• Task brief:
Rewrite the part of the Siddhi CEP post that opens with the words "This was the" and closes with "10 sec, true)", replacing "externalTimeBatch" with "externalTime".

• Study text:
------------------------------

Skip to main content

How to Summarize Real Time Event Data Using Siddhi CEP


These days I am working on a task to improve the performance of a wso2telco analytics which is based wso2 DAS. Our product does data summarizing using apache spark. When the data increases it hangs even though we have applied wso2 incremental processing.

Hence we decided to do one level data summarizing on real time as soon as data arrives at wso2 siddhi event processor. spark will do summarize per hour while siddhi will summarize per minute.

To summarize data in real time we can use siddhi window feature. it can hold the events arrived up to a specified time and then release all the accumulated events at once. Since the events received are released at once we can use summarizing methods to summarize them.

Following describes few attempts how I  tried to do this.

Attempt 01


This was the attempt suggested by wso2 support team

https://github.com/wso2/analytics-apim/blob/master/features/org.wso2.analytics.apim.feature/src/main/resources/template-manager/executionplans/APIMAnalytics-RequestSummarizer-RequestSummarizer-realtime1.siddhiql#L48
-- requests -- second
-- global
from requests#window.externalTimeBatch(requestTime, 1 sec, 0, 10 sec, true)
select requestTime as startTime, meta_clientType, consumerKey, context, api_version, api, version,
max(requestTime) as requestTime, userId, hostName, apiPublisher, count() as total_request_count,
resourceTemplate, method, applicationName, tenantDomain, userAgent, resourcePath, request, applicationId,
tier, throttledOut, clientIp, applicationOwner
group by consumerKey, context, api_version, userId, hostName, apiPublisher, resourceTemplate, method, userAgent, clientIp 
insert into perSecondRequestsTemp;

from perSecondRequestsTemp
select meta_clientType, (startTime - (startTime % 1000)) as startTime, convert((startTime - (startTime % 1000)), 'string') as facetStartTime,
time:extract(startTime, 'year') as year, time:extract(startTime, 'month') as month,
time:extract(startTime, 'day') as day, time:extract(startTime, 'hour') as hour,
time:extract(startTime, 'minute') as minute, time:extract(startTime, 'second') as second,
consumerKey, context, api_version, api, version,
requestTime, userId, hostName, apiPublisher, total_request_count,
resourceTemplate, method, applicationName, tenantDomain, userAgent, resourcePath, request, applicationId,
tier, throttledOut, clientIp, applicationOwner
insert into perSecondRequests;


-- minute
-- global
from perSecondRequests
select startTime, meta_clientType, str:concat(facetStartTime, '_', consumerKey, '_', context, '_',
    api_version, '_', userId, '_', hostName, '_', apiPublisher, '_', resourceTemplate, '_', method, '_', userAgent, '_', clientIp)

------------------------------

• Information supplied:

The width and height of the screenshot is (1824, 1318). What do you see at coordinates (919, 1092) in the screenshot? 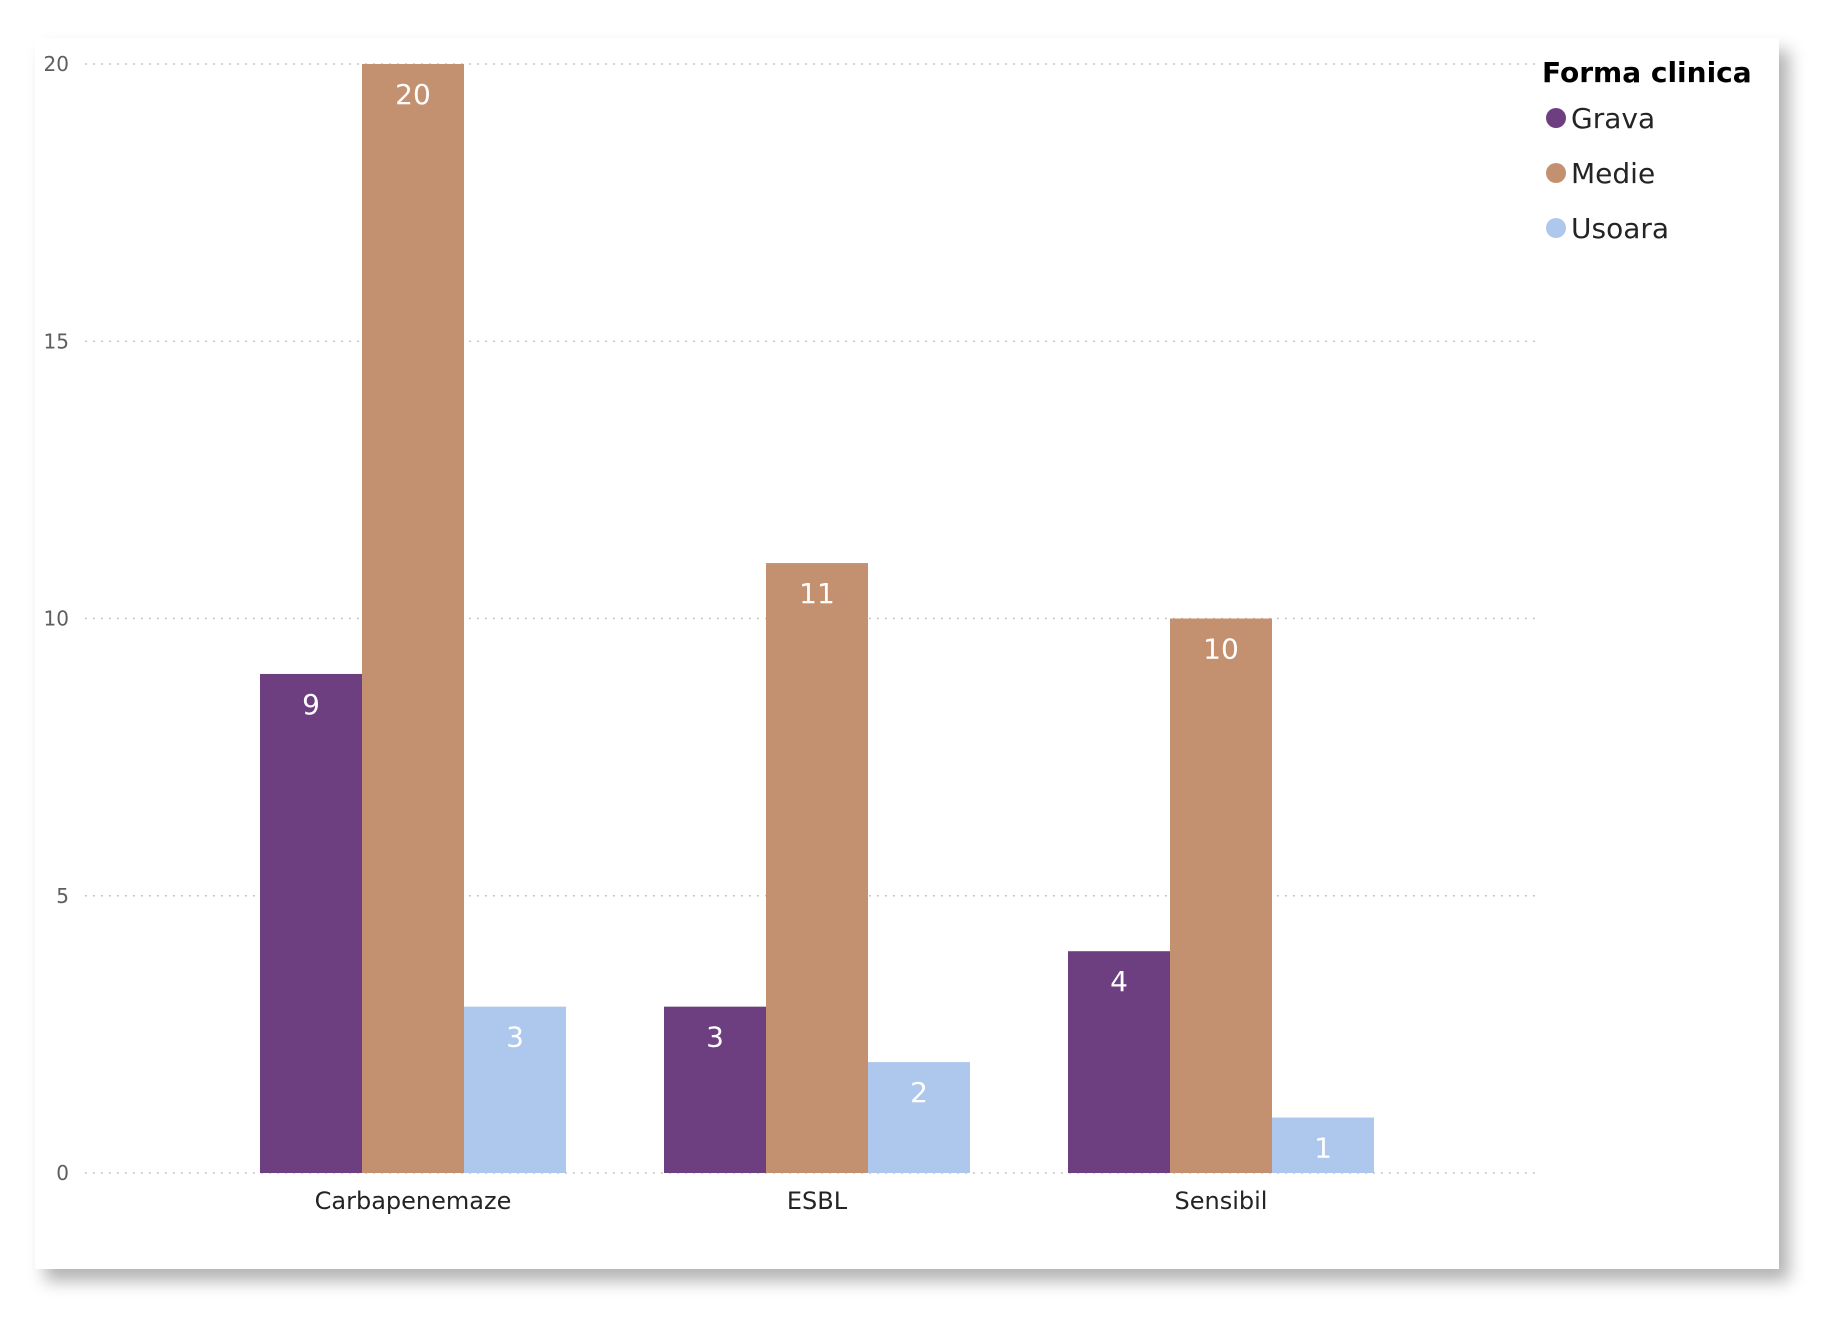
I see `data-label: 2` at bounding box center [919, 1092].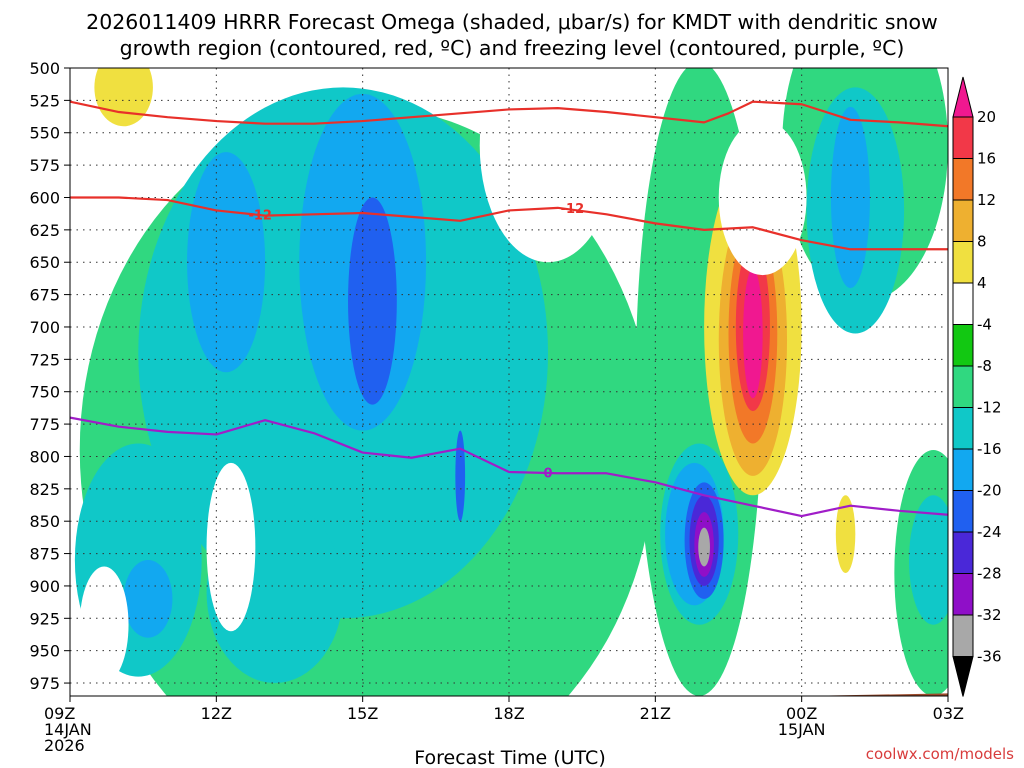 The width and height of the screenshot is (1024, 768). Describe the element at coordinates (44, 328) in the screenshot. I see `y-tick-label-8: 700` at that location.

------------------------------

• Result of the task:
This was the attempt suggested by wso2 support team

https://github.com/wso2/analytics-apim/blob/master/features/org.wso2.analytics.apim.feature/src/main/resources/template-manager/executionplans/APIMAnalytics-RequestSummarizer-RequestSummarizer-realtime1.siddhiql#L48
-- requests -- second
-- global
from requests#window.externalTime(requestTime, 1 sec, 0, 10 sec, true)